**Brief**
Could you restate word for word only the lines below from the one holding "This screenshot has height=461, width=431." to the one holding "Open the Video tab icon", inclusive, and leave out the pictures?

**Records for this task**
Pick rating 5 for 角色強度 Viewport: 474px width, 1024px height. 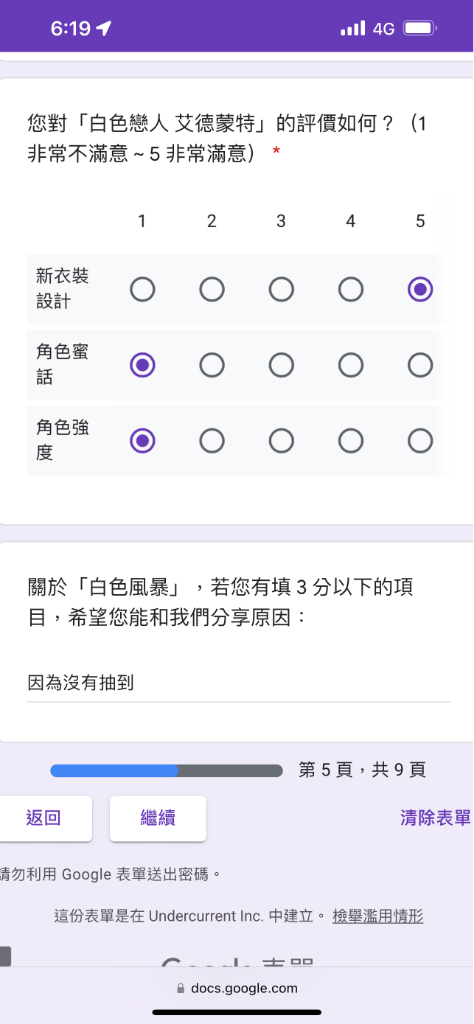pyautogui.click(x=420, y=441)
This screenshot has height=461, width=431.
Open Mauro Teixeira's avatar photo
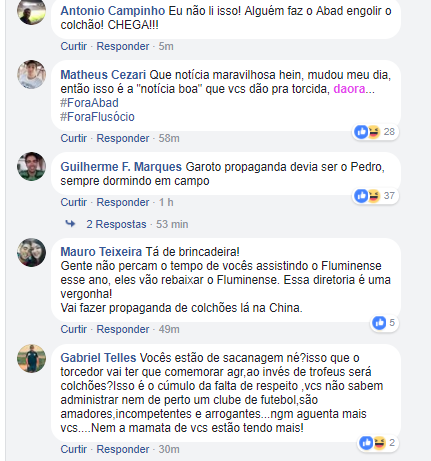(x=32, y=252)
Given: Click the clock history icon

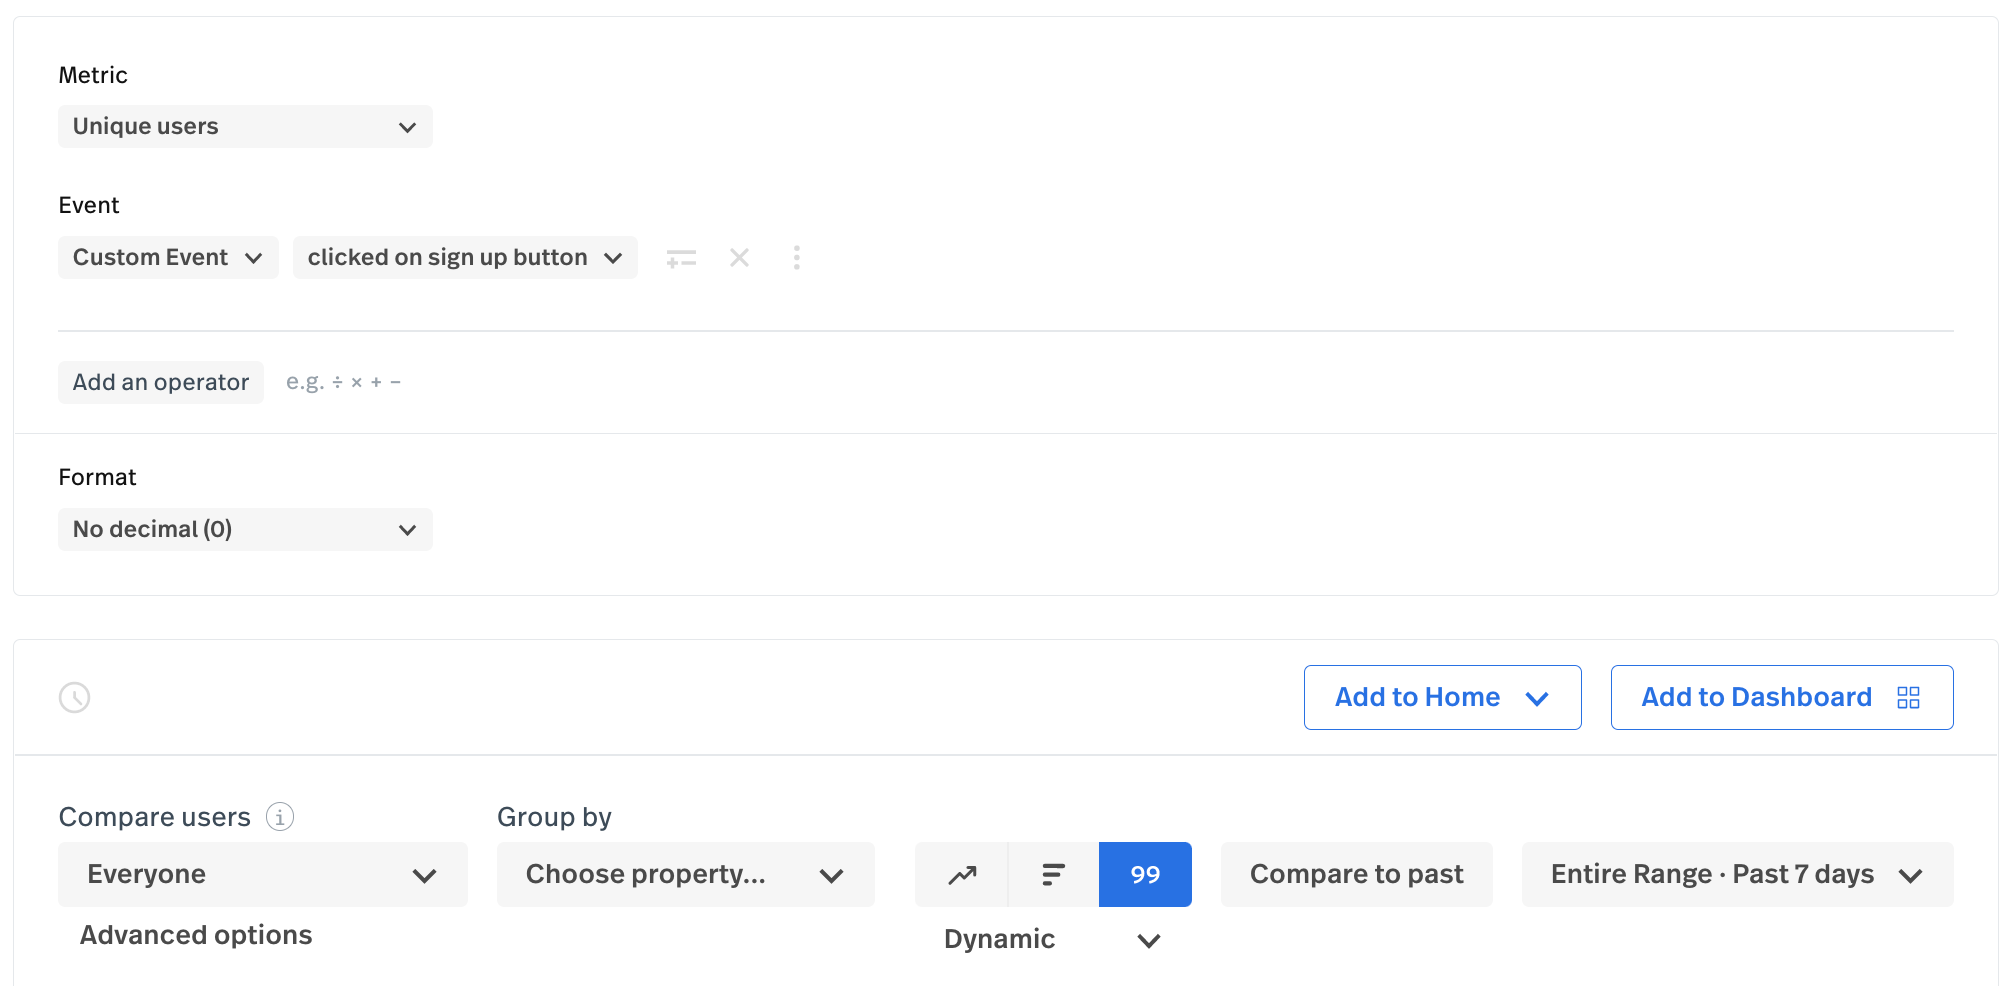Looking at the screenshot, I should pos(75,697).
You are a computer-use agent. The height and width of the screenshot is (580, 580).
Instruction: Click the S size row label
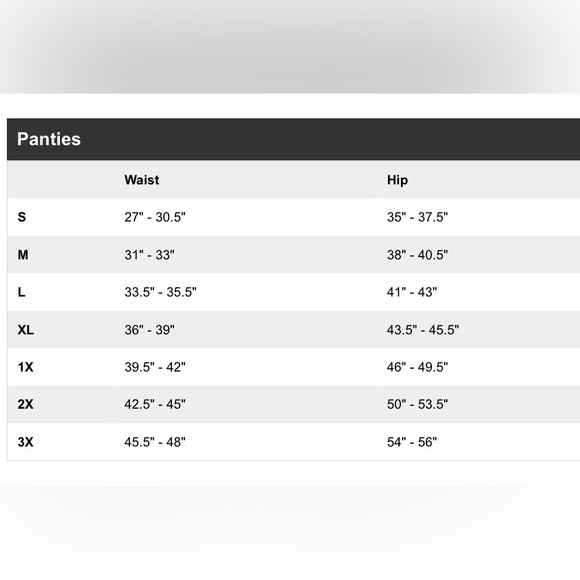(x=22, y=217)
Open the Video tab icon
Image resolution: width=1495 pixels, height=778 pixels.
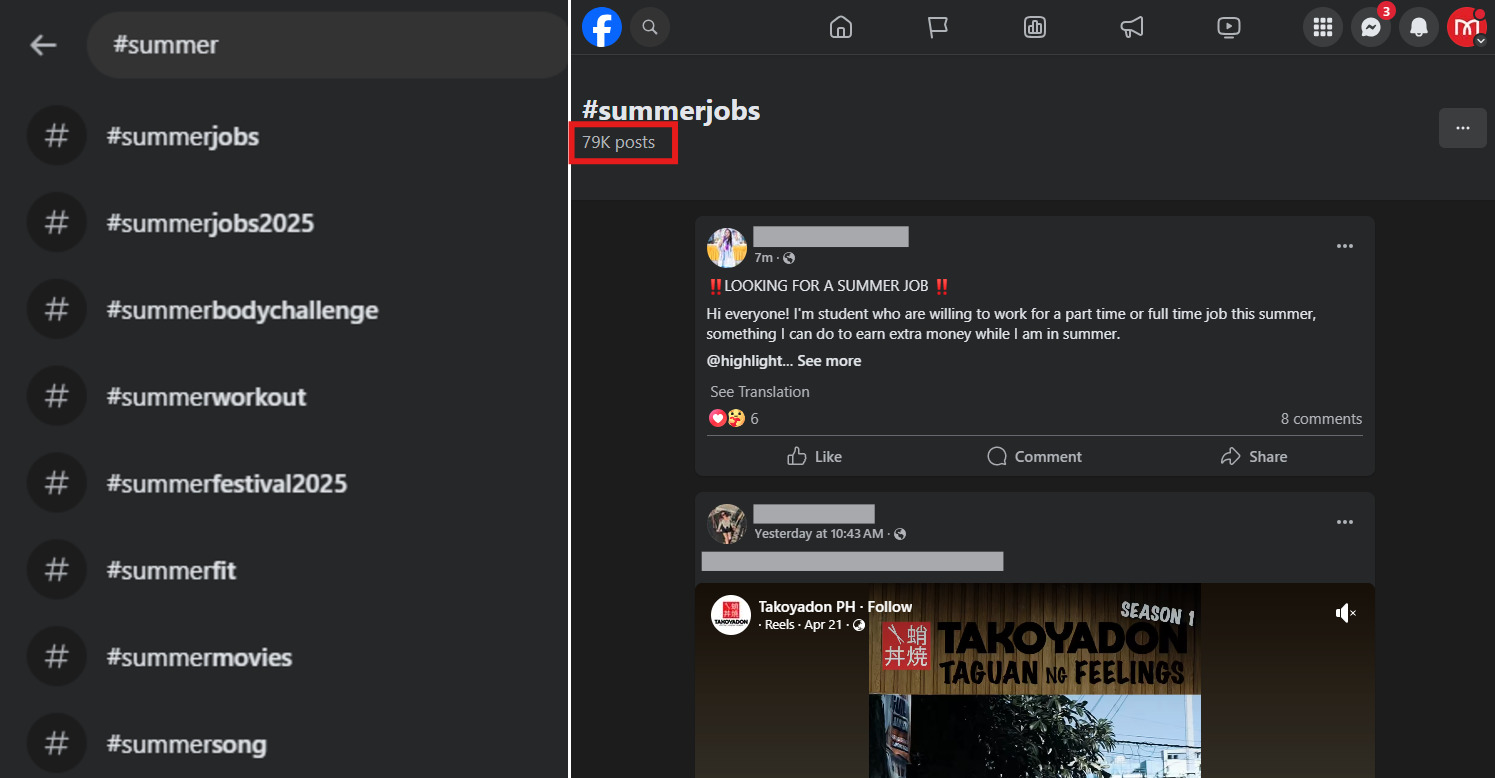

**Answer section**
This screenshot has height=461, width=431.
Open Mauro Teixeira's avatar photo
(x=32, y=252)
Given: Click the clock history icon

Looking at the screenshot, I should pos(75,697).
You are a computer-use agent. The height and width of the screenshot is (580, 580).
Instruction: Click the S size row label
(x=22, y=217)
Open the Video tab icon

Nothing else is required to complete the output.